Soon after this, early in April, Everett came up to town. Though his bride, might be content to get her bridal clothes in Hereford, none but a London tailor could decorate him properly for such an occasion. During these last weeks Arthur Fletcher had not been seen in Manchester Square; nor had his name been mentioned there by Mr Wharton. Of anything that may have passed between them Emily was altogether ignorant She observed, or thought that she observed, that her father was more silent with her, – perhaps less tender than he had been since the day on which her husband had perished. His manner of life was the same. He almost always dined at home in order that she might not be alone, and made no complaint as to her conduct But she could see that he was unhappy, and she knew the cause of his grief. ‘I think, papa,’ she said one day, ‘that it would be better that I should go away.’ This was on the day before Everett’s arrival, – of which, however, he had given no n
otice.
‘Go away! Where would you go to?’
‘It does not matter. I do not make you happy.’
‘What do you mean? Who says that I am not happy? Why do you talk like that?’
‘Do not be angry with me. Nobody says so. I can see it well enough. I know how good you are to me, but I am making your life wretched. I am a wet blanket to you, and yet I cannot help myself. If I could only go somewhere, where I could be of use.’
‘I don’t know what you mean. This is your proper home.’
‘No; – it is not my home. I ought to have forfeited it. I ought to go where I could work and be of some use in the world.’

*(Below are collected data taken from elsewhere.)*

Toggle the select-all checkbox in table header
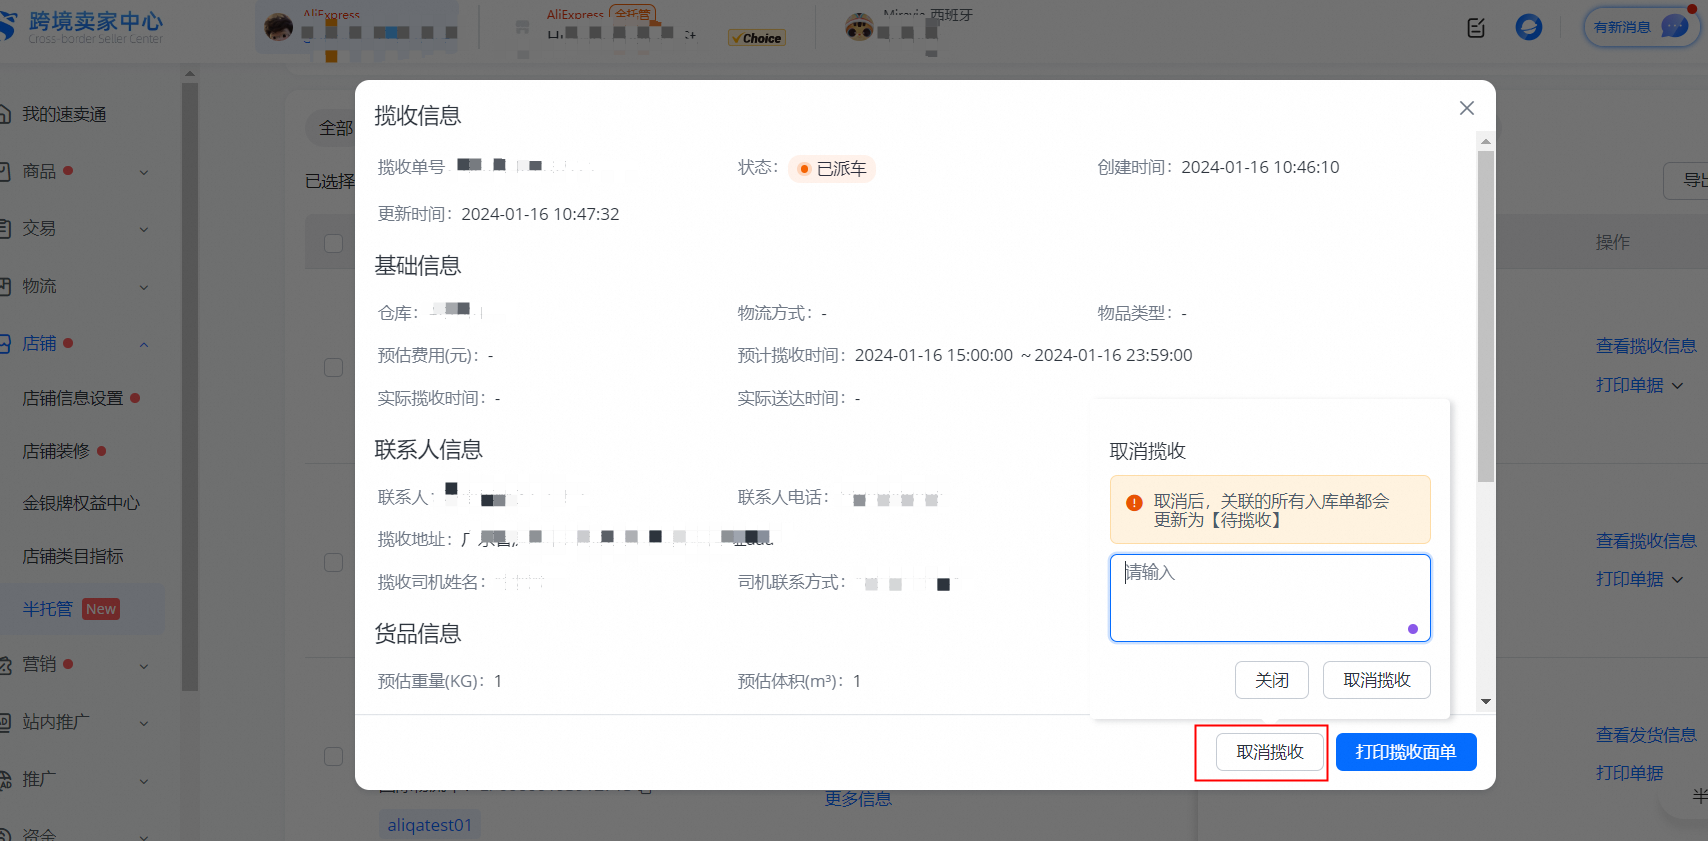 334,243
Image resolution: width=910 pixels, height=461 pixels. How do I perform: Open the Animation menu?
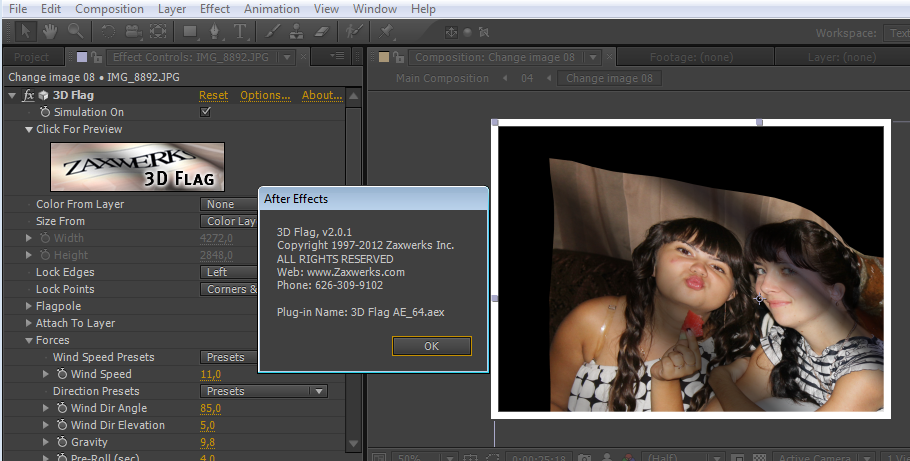(x=271, y=9)
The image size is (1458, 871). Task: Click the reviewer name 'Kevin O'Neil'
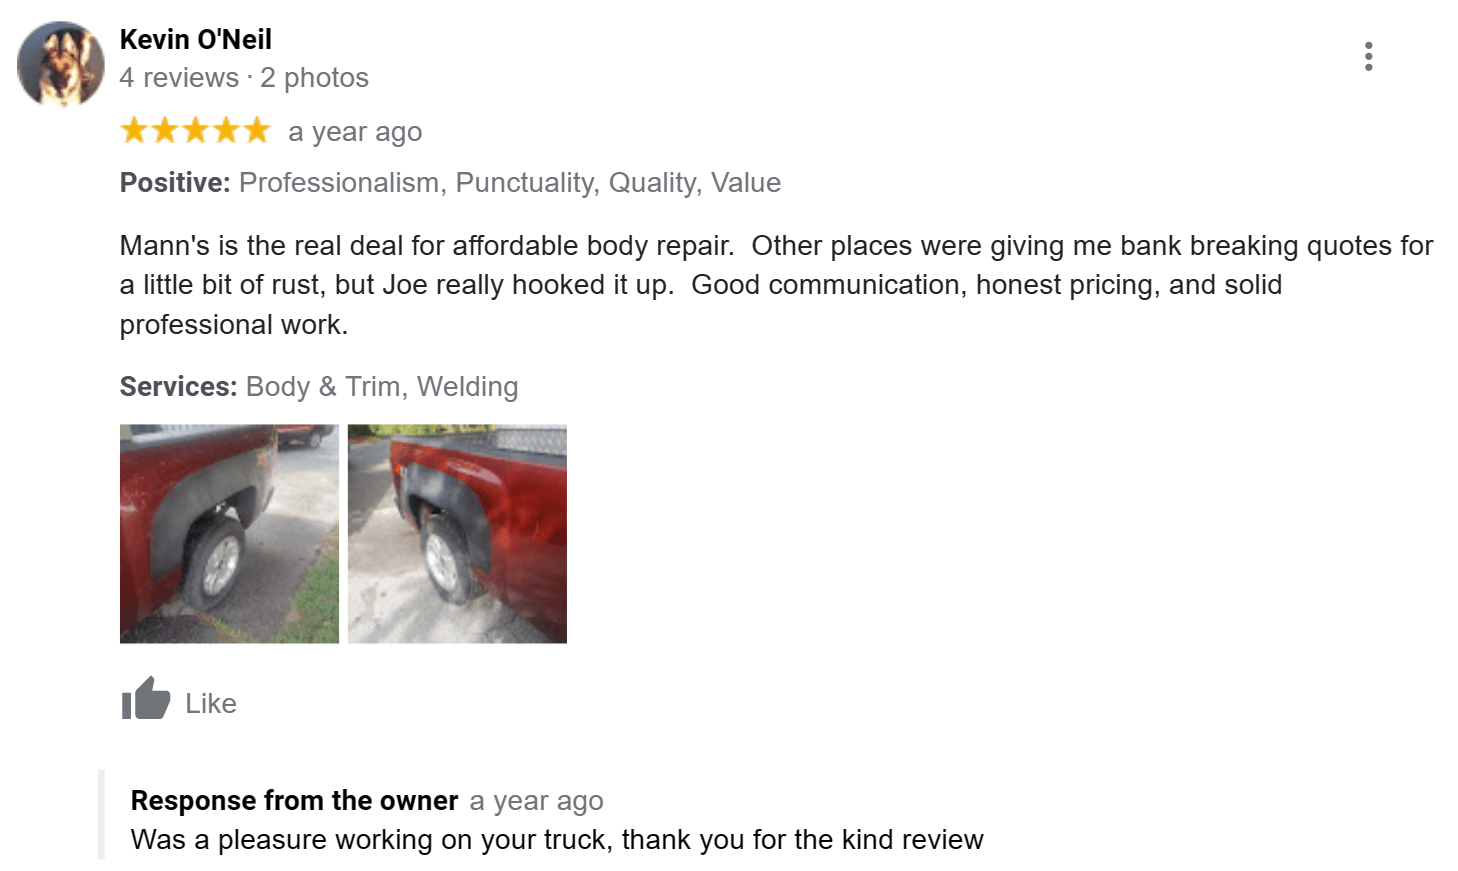195,39
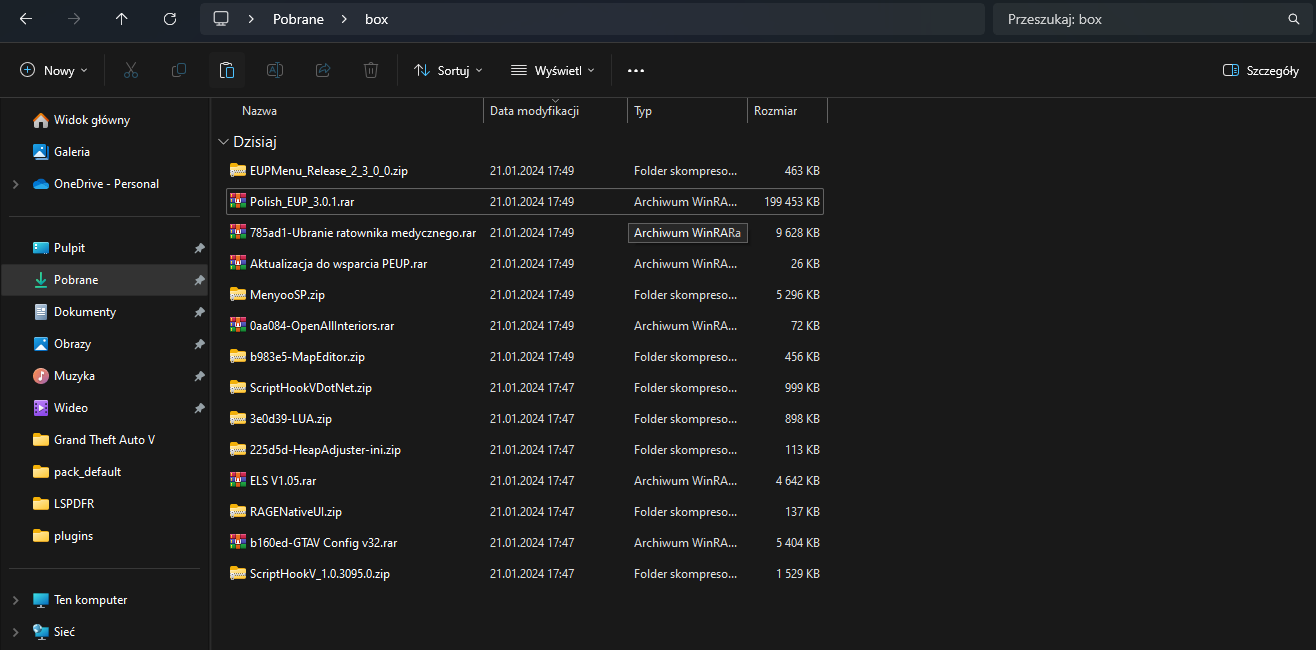The image size is (1316, 650).
Task: Collapse the Dzisiaj group
Action: pos(223,142)
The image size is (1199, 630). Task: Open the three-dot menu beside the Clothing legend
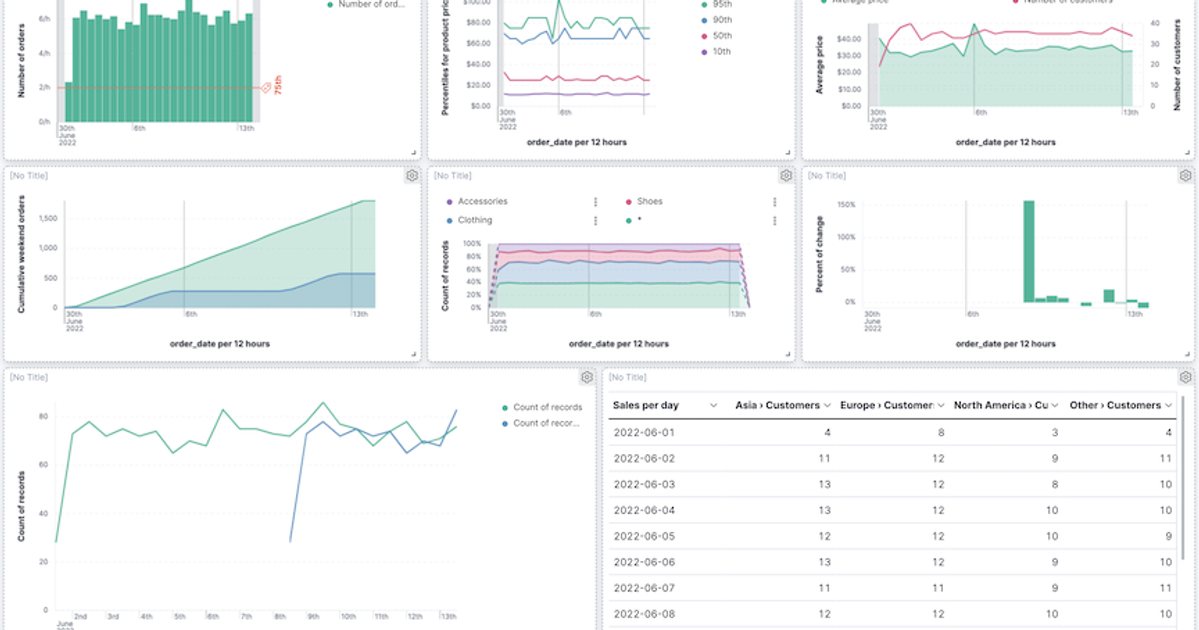[596, 219]
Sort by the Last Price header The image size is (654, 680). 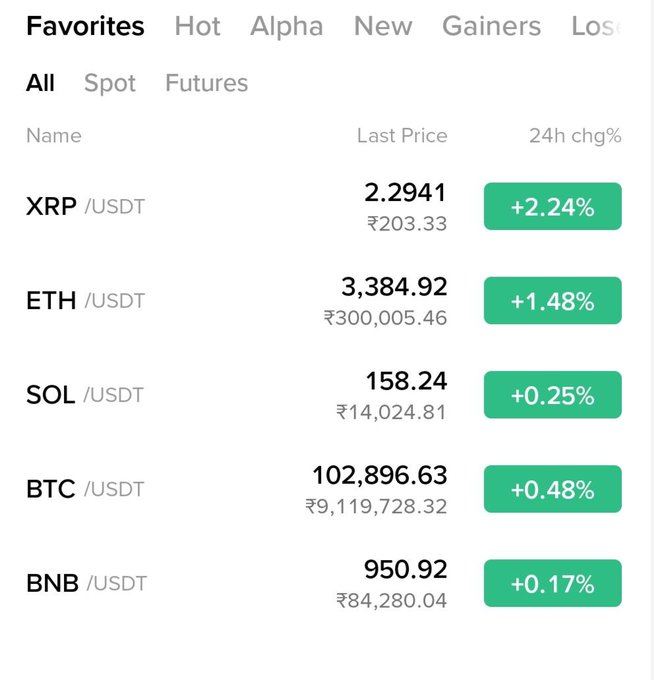[x=402, y=136]
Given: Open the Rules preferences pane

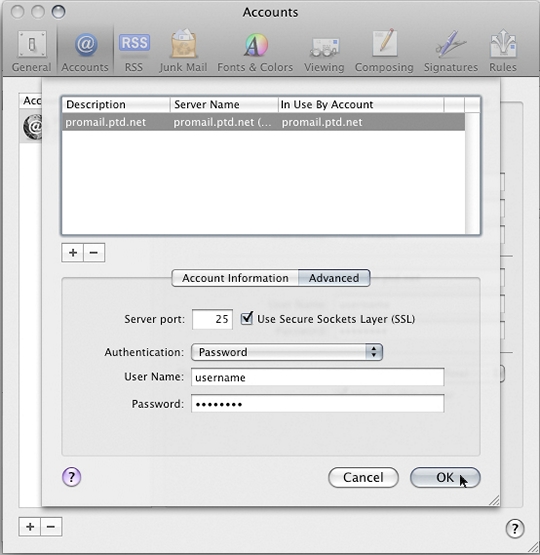Looking at the screenshot, I should (x=503, y=51).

‘You might be of use if you chose, my dear. Your proper career is before you if you would condescend to accept it. It is not for me to persuade you, but I can see and feel the truth. Till you can bring yourself to do that, your days will be blighted, – and so will mine. You have made one great mistake in life. Stop a moment. I do not speak often, but I wish you to listen to me now. Such mistakes do generally produce misery and ruin to all who are concerned. With you it chances that it may be otherwise. You can put your foot again upon the firm ground and recover everything. Of course there must be a struggle. One person has to struggle with circumstances, another with his foes, and a third with his own feelings. I can understand that there should be such a struggle with you; but it ought to be made. You ought to be brave enough and strong enough to conquer your regrets, and to begin again. In no other way can you do anything for me or for yourself. To talk of going away is childish nonsense. Whither would you go? I shall not urge you any more, but I would not have you talk to me in that way.’ Then he got up and left the room and the house and went down to his club, – in order that she might think of what he had said in solitude.